Trancription is simply the process of turning human speech into text. While mostly an easy and solved problem through Artificial Intelligence, there are a few edge cases like the Cocktail Party Problem, where overlapping speakers (people tend to slightly interupt each other) make it difficult to parse speech. Humans can do it because they have learned to focus on a select sample of speakers, so even though the cocktail party is loud and filled with speech, you still understand the people you are talking to perfectly.


Transcription in My Workflow

made myself a little tool with nvidieas parakeet nemo model, using the MLX version to run on apple silicon, bound to alt+r to transcribe my speech to clipboard.

Transcription

This tool has been around for a while now. I wanted to write about it, given how much I’ve been using it recently. I have hit a bottleneck in how fast I can type. I type quite fast, and my typing speed doesn’t seem to be increasing anymore, despite me doing more monkeytype practice runs. Now, no matter how fast I could type, nothing could really be faster. then how fast people can talk. And I had seen tools like Whisper Flow that were exceptional at this ability. However, Whisper flow costs money and runs on someone else’s server. That makes no sense for such a lightweight program, so I decided to make my own. This uses the Nemo Parakeet model, a very lightweight model from Nvidia, which is great, but I’m on a MacBook Pro. So what I ended up doing was I found a library that does Nemo Parakeet on MLX architecture and created a Python interface that runs in the background so that when I press Alt R, it starts listening. When I stop, it creates a recording and then starts processing it, transcribing it, and putting up my clipboard. The new update I added allows it to start transcribing as I am talking to speed up the transcription time when I finally stop the recording. This is a good feature that has made this an incredibly fast tool and one that I can no longer live without.

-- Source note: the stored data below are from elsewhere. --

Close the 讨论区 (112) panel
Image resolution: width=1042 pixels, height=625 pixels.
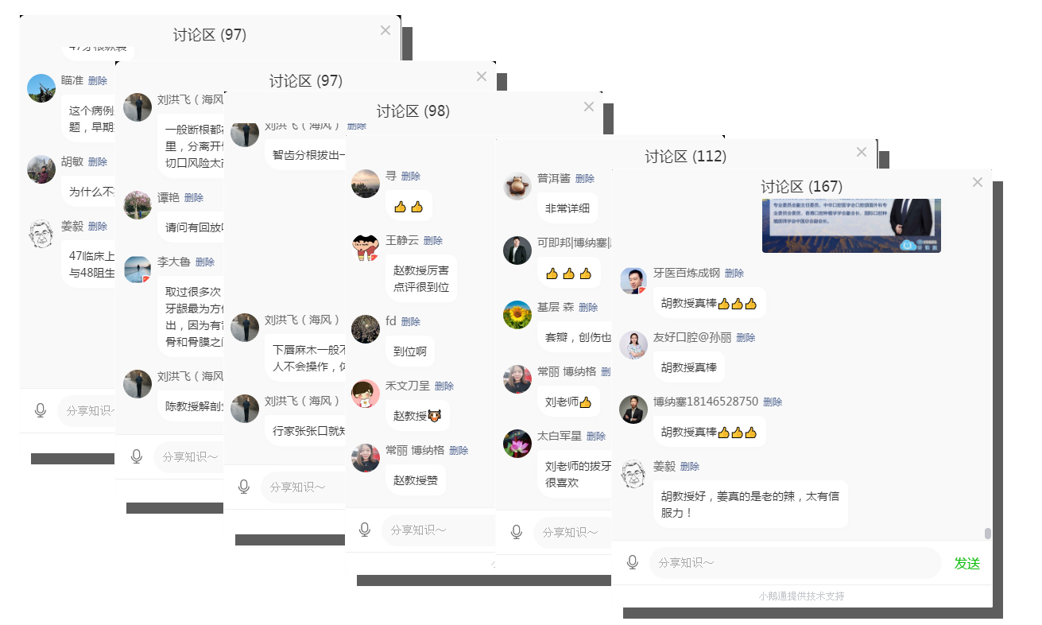click(x=862, y=152)
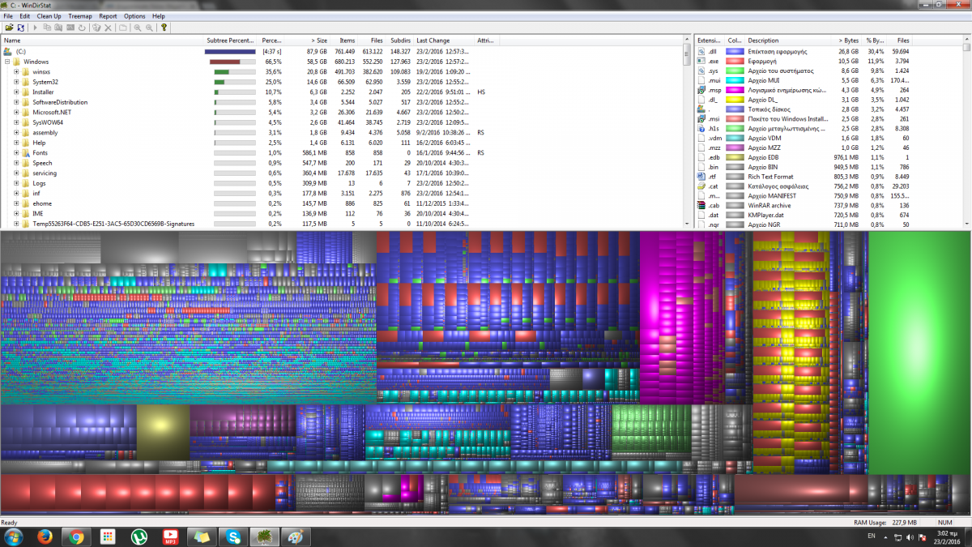Click the Help question mark icon

(x=164, y=28)
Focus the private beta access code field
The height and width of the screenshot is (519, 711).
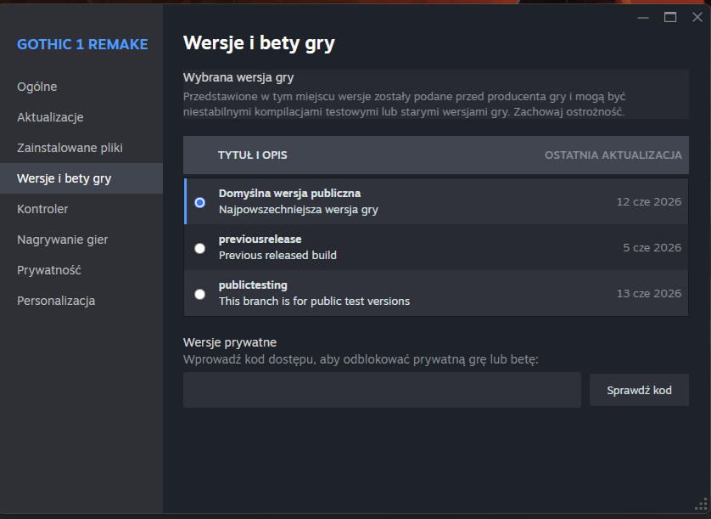(x=382, y=390)
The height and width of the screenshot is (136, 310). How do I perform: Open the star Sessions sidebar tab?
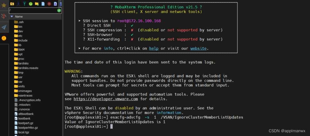coord(4,5)
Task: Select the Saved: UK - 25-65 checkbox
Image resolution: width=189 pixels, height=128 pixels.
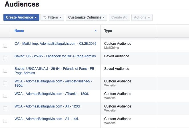Action: (x=5, y=58)
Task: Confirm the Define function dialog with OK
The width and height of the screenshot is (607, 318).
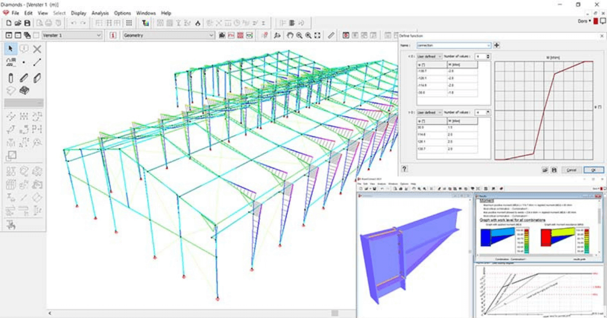Action: (x=593, y=170)
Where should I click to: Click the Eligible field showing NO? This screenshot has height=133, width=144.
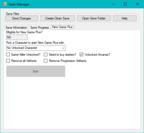click(x=17, y=37)
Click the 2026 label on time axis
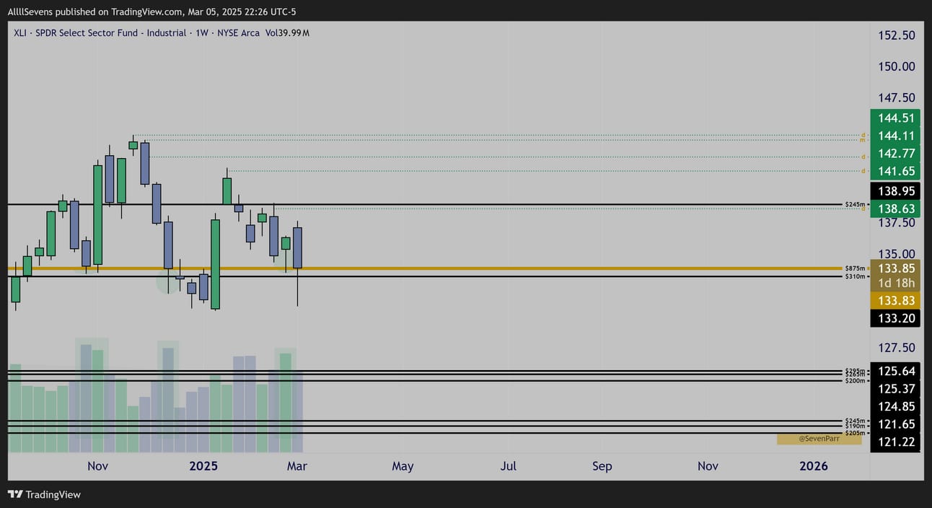932x508 pixels. pyautogui.click(x=814, y=466)
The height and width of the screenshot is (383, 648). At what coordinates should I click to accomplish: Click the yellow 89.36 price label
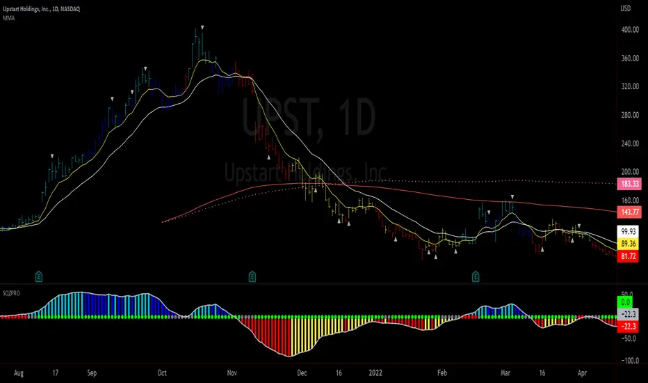click(x=630, y=243)
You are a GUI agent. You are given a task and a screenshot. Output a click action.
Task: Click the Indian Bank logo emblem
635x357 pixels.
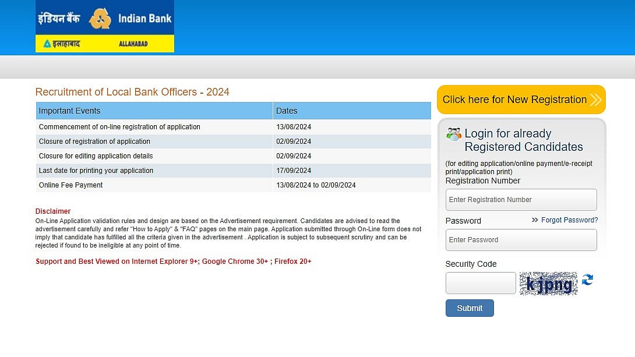tap(100, 19)
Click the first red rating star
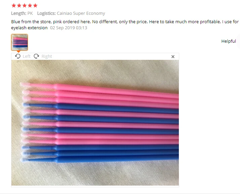The height and width of the screenshot is (196, 240). coord(14,6)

Transcriptions will use the callout as show above.


03-13-2026 Update - HealthTRAC

neat thing is I now get to do a lot of work with Transcription/Diarization for my Undergraduate Research. This will be playing around a lot more with the Mathematics side of transcription. Looking at a lot of algorithms, and even lead me into better understand Hidden Markov Model implementations through Viterbi decoders and the Forward Backward Algorithm.